The dirt’s clean at former Champion sawmill site in downtown Missoula

By Keila Szpaller/Missoulian

Cleanup of Former Industrial Site

Remediation and cleanup in Missoula of the old industrial site has taken many years and many more hoops to jump through, but progress has been made.

Dirt at the former Champion sawmill site is clean, according to the Montana Department of Environmental Quality.

“We’ve met a major milestone in getting the soil work done,” said Chris Cerquone, with AMEC Geomatrix, an environmental consulting firm leading the cleanup.

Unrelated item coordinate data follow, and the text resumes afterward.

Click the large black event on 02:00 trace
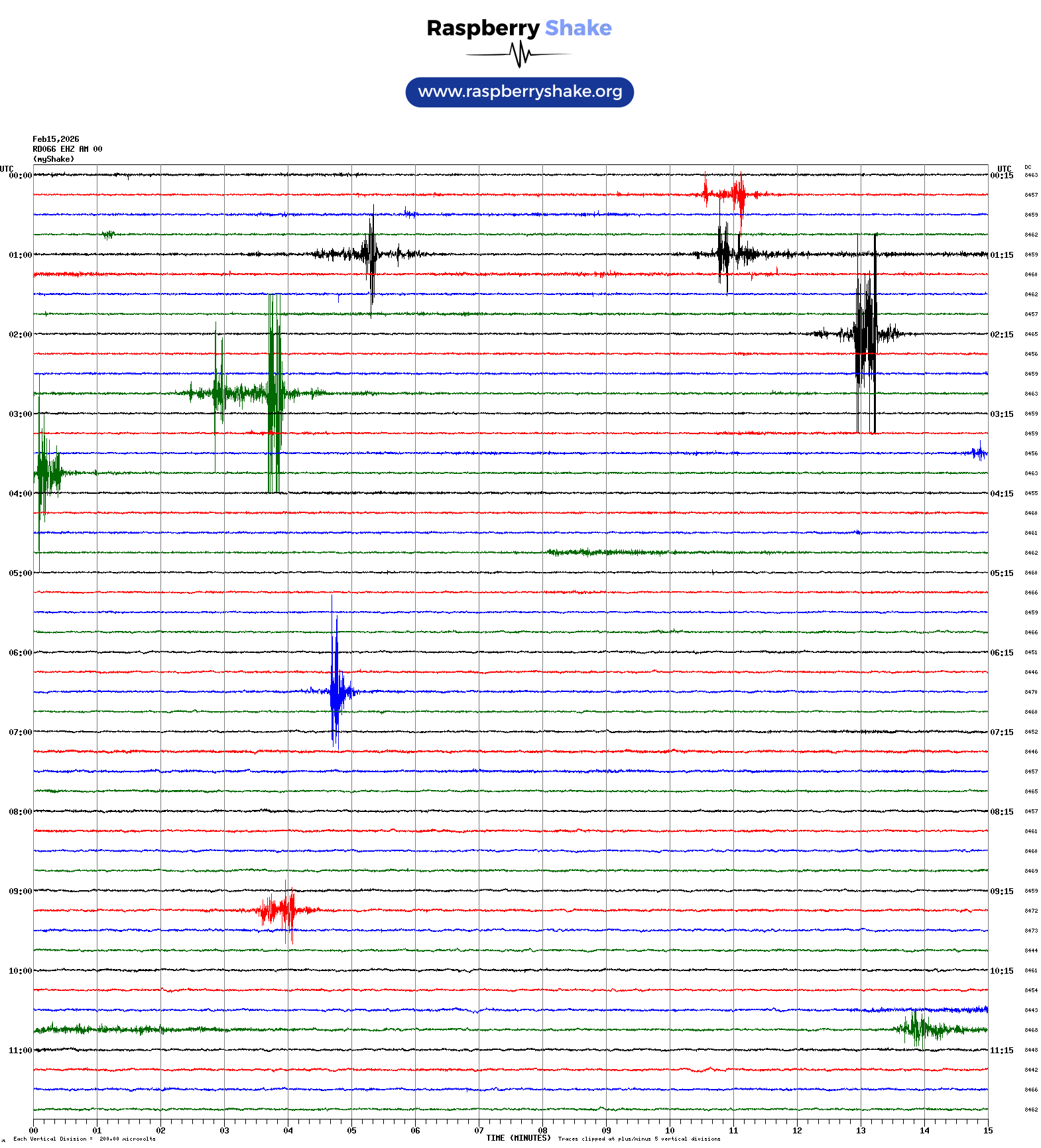 point(866,333)
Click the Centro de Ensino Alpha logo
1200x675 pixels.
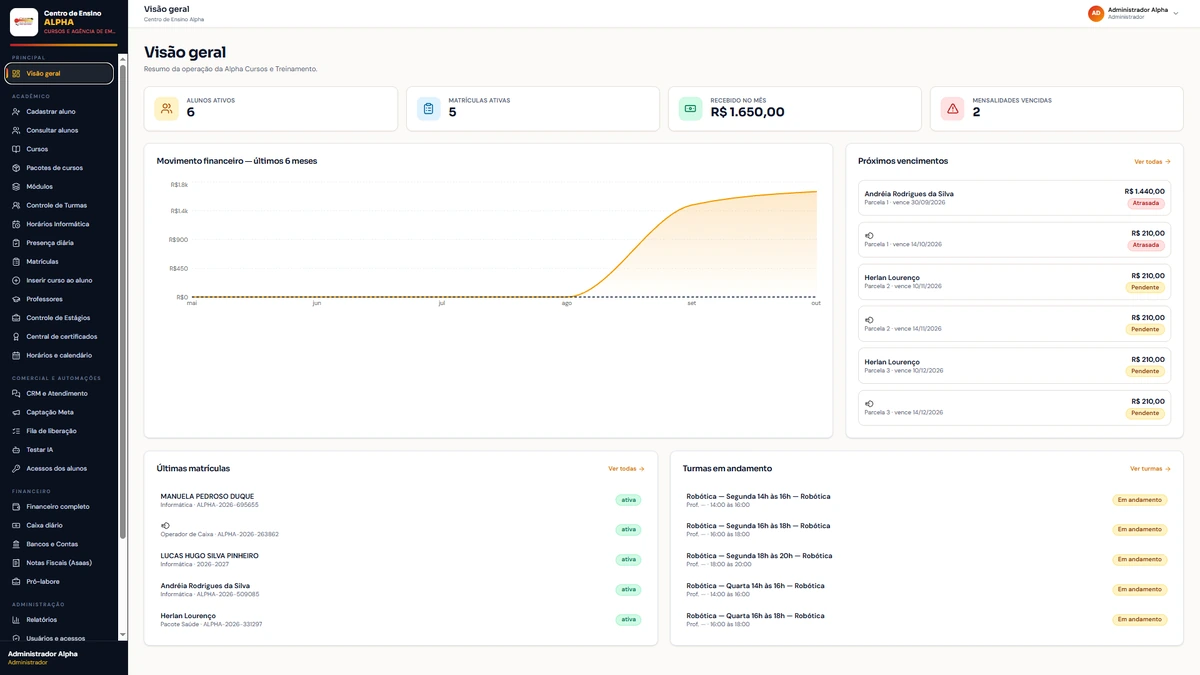pos(24,22)
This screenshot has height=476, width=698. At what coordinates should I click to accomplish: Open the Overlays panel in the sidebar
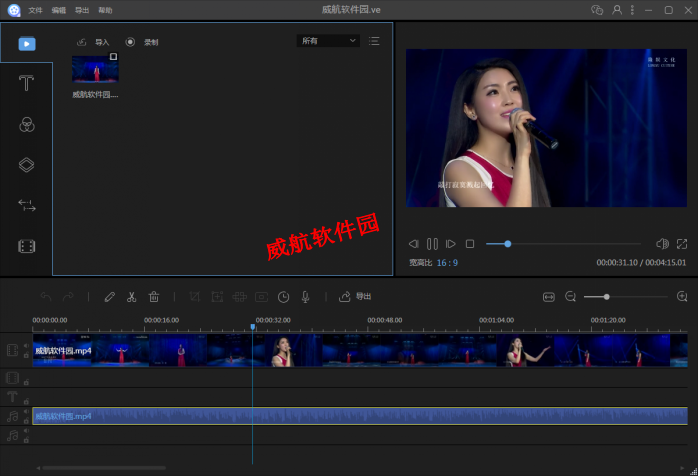click(x=27, y=165)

Petroleum had polluted portions of the former industrial complex, some 46 acres on the southern banks of the Clark Fork River. So had a contaminant called trichloroethylene, or TCE, in soil vapors. But the site is getting scrubbed so it can support the mix of homes, retail shops and office space planned for the area, now called the Old Sawmill District.

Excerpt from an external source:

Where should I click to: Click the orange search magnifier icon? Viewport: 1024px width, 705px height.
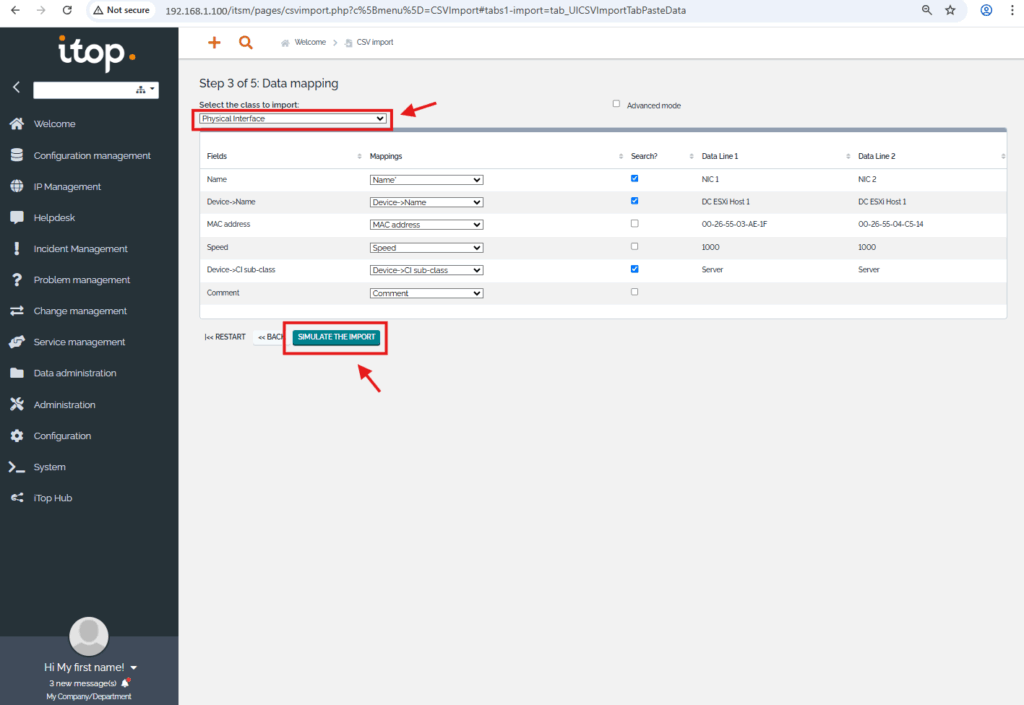pos(246,43)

The “soil closure” is one step in the cleanup. That job took a couple of years, and there’s more work to be done. DEQ project officer Kate Fry said Monday the developer still must address wood waste and methane.

“They do have a lot of wood waste to remove,” Fry said.

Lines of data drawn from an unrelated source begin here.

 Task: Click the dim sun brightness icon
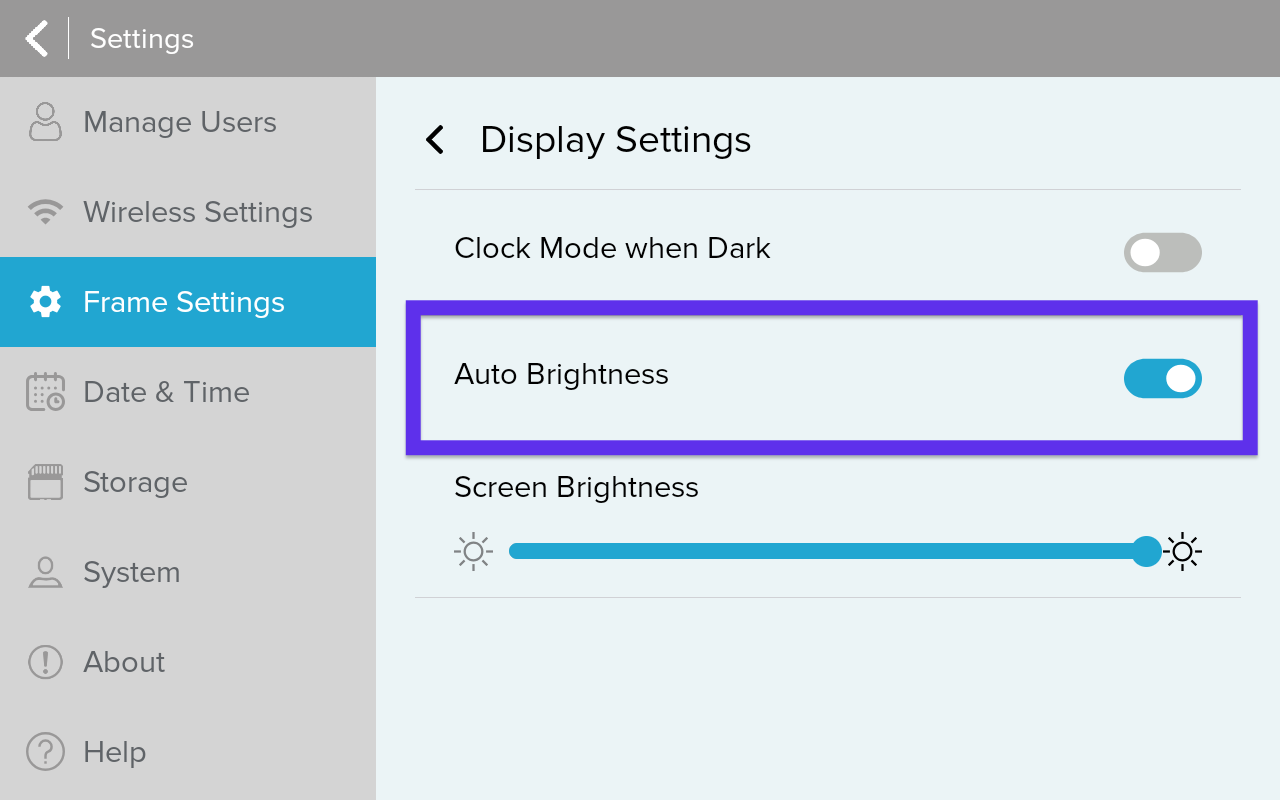(473, 551)
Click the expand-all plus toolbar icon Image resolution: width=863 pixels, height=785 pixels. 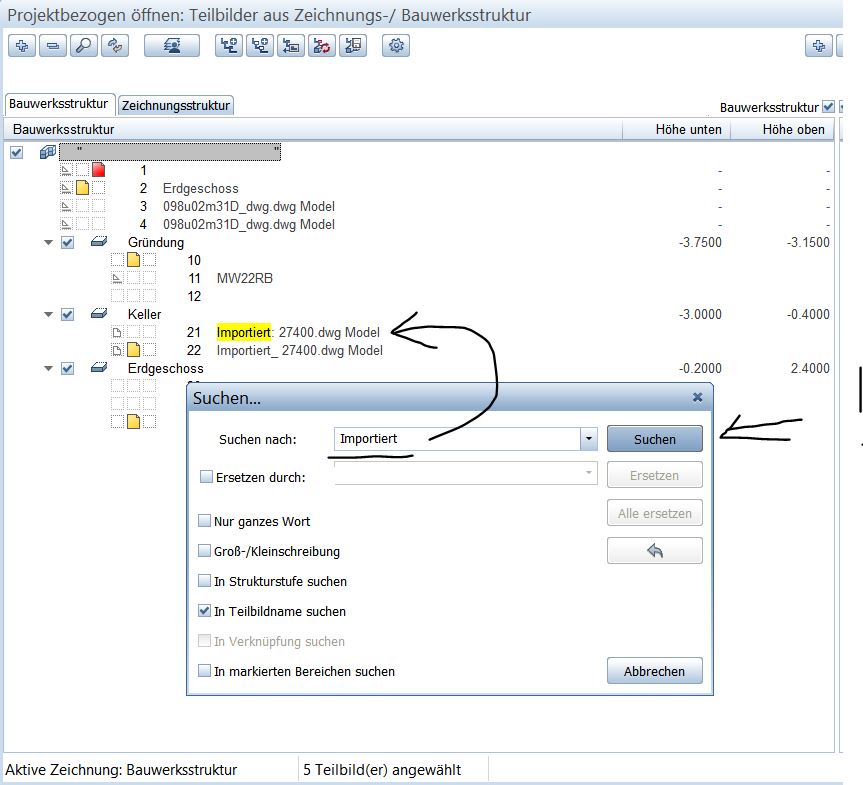click(x=22, y=46)
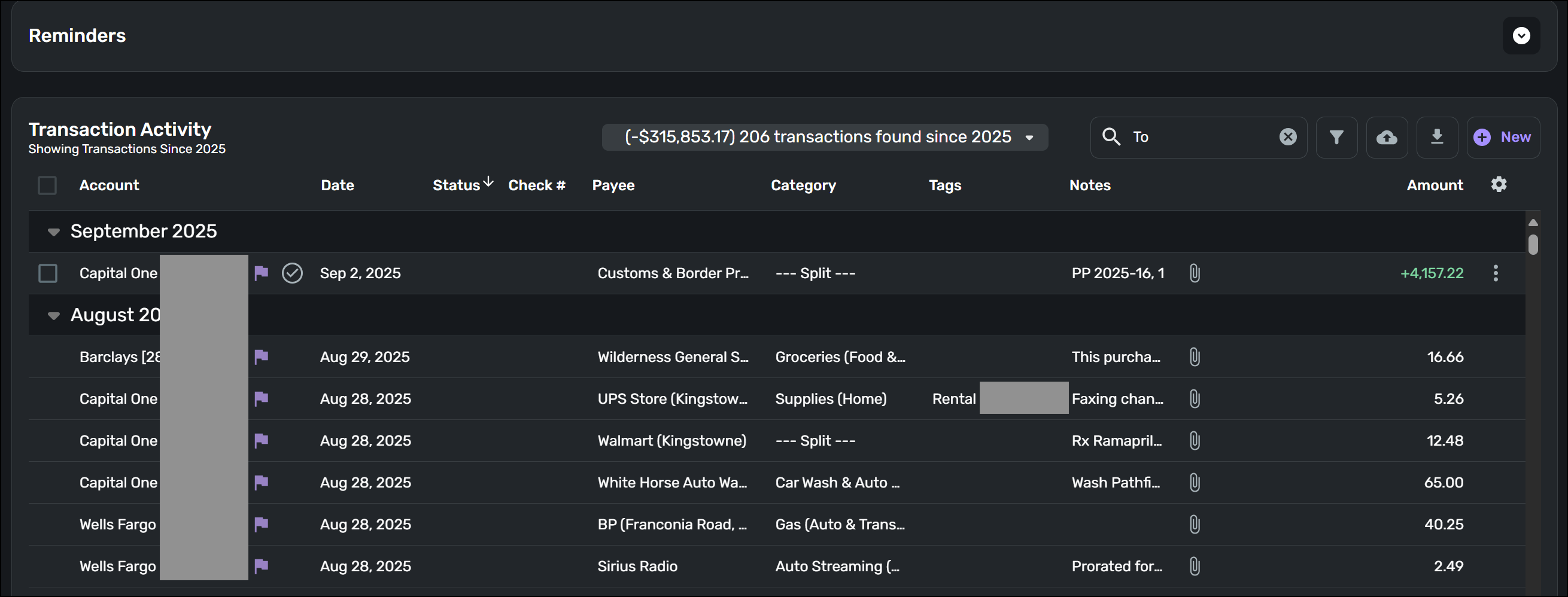Clear the search field text
Viewport: 1568px width, 597px height.
[x=1287, y=138]
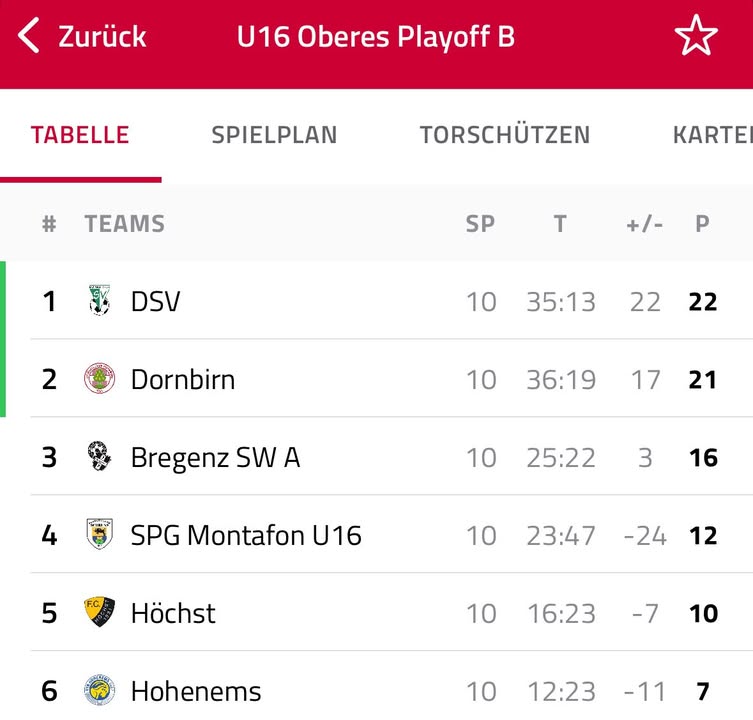Screen dimensions: 753x720
Task: Click the TEAMS column header
Action: (x=124, y=224)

The developer is MRP, the Millsite Revitalization Project LLC, formed by Kevin Mytty of Quality Construction Co. and Colorado-based developer Ed Wetherbee. Geomatrix is managing the cleanup for MRP.

Cerquone said the strategy was to first tackle the six areas where dirt needed cleaning and then take on the wood waste and methane. The voluntary cleanup plan guides remediation and gives MRP until 2012 to get the site shipshape. Once the DEQ signs off completely, MRP can buy the property.

MRP has invested some $1 million so far on remediation and estimates it will spend another $1.5 million, according to a news release from city Brownfields coordinator Kisha Schlegel. A $1.125 million loan from the city of Missoula also helped with the cleanup.

In 2006, the city, the Office of Planning and Grants, and the Missoula Area Economic Development Corp. provided MRP with the money through the city’s Brownfields Revolving Loan Fund. The city created the fund with a grant from the U.S. Environmental Protection Agency.

Brownfields are abandoned or underused industrial sites “where expansion or redevelopment is complicated by real or perceived environmental contamination,” the news release said.

The loan fund won’t get replenished until MRP closes on the property. Then the fund gets an initial payment of $200,000, according to the news release.

In the meantime, the city hasn’t been able to loan money to other brownfields because of delays. Schlegel, though, is applying for more funds from the EPA and also said a holdup isn’t unusual in a complicated remediation project.

“That’s bound to happen,” Schlegel said. “You have an idea of what might be there, but then you dig down and find a surprise or two. It’s a matter of just being flexible.”